The Center’s full spectrum ethos also extends to its broad talent recruitment strategies. The end result is an unusually broad array of upstream and downstream expertise spanning everything from software, hardware, chip structure and design to AI algorithms and applications. Some 20+ seasoned researchers and engineers have already signed up and they are supported by around 140 top faculty members and doctoral researchers from the project’s four participating universities. By 2027, the Center is looking to recruit some 100 graduate students and provide them with the opportunity to enhance their cross-domain research and innovation capabilities.

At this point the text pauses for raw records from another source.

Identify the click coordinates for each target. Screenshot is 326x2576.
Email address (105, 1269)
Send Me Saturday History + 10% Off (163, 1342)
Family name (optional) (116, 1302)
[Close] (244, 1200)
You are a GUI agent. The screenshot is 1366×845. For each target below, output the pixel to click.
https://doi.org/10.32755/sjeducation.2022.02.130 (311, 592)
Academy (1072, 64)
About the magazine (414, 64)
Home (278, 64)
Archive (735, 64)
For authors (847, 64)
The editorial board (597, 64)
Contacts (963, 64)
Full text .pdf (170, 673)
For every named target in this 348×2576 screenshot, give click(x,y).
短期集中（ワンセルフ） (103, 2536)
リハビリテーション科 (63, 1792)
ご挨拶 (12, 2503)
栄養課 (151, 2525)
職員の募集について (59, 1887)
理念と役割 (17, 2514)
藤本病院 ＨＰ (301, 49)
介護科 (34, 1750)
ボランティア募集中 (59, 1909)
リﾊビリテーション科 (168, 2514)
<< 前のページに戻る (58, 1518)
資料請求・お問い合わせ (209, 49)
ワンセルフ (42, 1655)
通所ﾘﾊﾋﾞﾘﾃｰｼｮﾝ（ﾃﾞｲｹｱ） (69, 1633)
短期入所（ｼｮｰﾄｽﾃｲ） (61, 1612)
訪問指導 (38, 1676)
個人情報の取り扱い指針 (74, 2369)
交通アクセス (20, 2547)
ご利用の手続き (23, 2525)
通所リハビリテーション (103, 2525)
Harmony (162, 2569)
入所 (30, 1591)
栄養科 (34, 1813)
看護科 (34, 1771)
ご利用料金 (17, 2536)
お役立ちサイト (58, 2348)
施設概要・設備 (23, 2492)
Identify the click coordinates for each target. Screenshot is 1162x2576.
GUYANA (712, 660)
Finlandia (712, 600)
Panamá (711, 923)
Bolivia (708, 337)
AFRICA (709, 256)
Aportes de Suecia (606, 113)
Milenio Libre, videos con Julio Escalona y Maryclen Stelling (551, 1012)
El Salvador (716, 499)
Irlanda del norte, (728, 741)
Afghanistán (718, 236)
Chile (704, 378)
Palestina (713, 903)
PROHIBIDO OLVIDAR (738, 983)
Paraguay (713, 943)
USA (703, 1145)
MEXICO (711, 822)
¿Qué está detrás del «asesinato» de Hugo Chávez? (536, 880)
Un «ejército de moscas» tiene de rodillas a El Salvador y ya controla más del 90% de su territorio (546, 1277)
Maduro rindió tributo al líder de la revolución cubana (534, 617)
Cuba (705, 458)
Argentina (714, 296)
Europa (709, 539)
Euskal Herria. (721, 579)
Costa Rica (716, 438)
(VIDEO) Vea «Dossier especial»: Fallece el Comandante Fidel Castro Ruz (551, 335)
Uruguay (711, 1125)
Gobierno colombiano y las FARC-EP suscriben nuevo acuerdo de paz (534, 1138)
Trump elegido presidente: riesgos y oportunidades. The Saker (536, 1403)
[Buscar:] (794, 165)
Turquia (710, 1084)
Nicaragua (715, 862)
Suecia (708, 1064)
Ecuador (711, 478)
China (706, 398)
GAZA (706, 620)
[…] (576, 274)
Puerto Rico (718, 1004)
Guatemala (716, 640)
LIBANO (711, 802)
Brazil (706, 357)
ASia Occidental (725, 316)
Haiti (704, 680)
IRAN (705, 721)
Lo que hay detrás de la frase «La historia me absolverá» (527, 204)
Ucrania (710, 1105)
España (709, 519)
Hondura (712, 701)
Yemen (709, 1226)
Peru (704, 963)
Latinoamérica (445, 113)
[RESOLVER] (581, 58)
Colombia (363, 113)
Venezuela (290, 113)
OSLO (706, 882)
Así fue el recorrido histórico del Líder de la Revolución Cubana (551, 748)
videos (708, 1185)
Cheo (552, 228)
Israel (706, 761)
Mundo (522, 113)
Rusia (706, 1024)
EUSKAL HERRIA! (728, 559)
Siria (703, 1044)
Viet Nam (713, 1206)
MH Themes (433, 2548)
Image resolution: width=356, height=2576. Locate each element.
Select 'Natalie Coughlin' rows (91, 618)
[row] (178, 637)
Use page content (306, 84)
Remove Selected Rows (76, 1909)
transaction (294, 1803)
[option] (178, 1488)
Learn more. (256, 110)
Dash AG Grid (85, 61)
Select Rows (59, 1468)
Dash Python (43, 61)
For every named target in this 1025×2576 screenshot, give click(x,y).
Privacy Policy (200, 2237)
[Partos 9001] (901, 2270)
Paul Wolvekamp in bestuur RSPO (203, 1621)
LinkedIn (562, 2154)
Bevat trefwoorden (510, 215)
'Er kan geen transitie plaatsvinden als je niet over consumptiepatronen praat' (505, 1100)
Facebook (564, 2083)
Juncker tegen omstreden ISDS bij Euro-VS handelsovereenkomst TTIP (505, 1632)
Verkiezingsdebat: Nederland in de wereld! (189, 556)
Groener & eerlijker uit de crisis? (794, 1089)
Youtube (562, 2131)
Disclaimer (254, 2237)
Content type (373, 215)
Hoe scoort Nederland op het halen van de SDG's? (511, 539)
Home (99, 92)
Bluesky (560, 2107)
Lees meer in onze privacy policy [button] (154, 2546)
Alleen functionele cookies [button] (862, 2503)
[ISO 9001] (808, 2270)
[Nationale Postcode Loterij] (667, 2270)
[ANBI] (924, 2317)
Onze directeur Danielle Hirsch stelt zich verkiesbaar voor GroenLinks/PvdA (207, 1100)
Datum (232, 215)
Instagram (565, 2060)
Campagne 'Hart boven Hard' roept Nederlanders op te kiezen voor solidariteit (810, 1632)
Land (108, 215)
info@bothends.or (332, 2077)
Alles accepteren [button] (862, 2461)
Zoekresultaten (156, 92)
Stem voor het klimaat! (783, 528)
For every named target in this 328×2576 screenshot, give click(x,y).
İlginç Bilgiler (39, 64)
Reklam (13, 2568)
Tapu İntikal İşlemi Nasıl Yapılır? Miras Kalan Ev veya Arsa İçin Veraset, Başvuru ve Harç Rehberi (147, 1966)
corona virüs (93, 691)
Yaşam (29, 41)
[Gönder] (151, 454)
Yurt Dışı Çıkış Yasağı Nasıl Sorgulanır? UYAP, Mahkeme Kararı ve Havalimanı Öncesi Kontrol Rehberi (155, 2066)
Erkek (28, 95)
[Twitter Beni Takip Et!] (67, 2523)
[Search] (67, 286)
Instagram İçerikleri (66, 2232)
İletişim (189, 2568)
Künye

“The full-time staff members work closely with international experts and industrial partners on the leading-edge AI chip technologies, and will widen and deepen their skills through activities including seminars, workshops, and training sessions hosted by the Center and other experts,” says ACCESS’ Executive Director, Dr. LIANG Luhong. Dr. Liang joined the Center in November 2020 after a nearly ten-year career as principal engineer and director of Machine Learning Platforms at the Hong Kong Applied Science and Technology Research Institute (ASTRI). “The Center has set up complete ladders for talents with various interests, capabilities, and work experiences to reach their full potential of innovation and career aspirations.”
Dr. Liang adds that an engineer-in-residence initiative via which industrial partners can assign key talents to ACCESS to work on particular projects for a certain period is also in the pipeline. Aimed at upgrading participants’ technical capabilities, the program will be a key part of ongoing efforts to foster mutually beneficial ties between ACCESS and AI industry stakeholders.
Prof. Cheng adds that closer collaboration promises significant benefits for both parties. Companies will be able to more easily source ACCESS researchers’ expert opinion on AI algorithms and chip architecture, while ACCESS itself can learn more about the latest developments and requirements of the AI application market. “The need is mutual. We need to reach out for new applications and impact, and companies seeking applications already have customers that will be the beneficiaries,” the professor says.
Such co-operation will also see cutting-edge integrated circuit research from the university being commercialized to power AI chip design. “ACCESS has been conceived to remove the ‘valley of death’ — the gap between university research and industrial deployment,” he adds. “Universities can turn their concepts into demos and production, while industry can find ways to apply the demos.”
“There are great customers, great technologies, and the next stage is to tie these together with the AI hardware,” Prof. Cheng concludes. “We are in the right place at the right time!”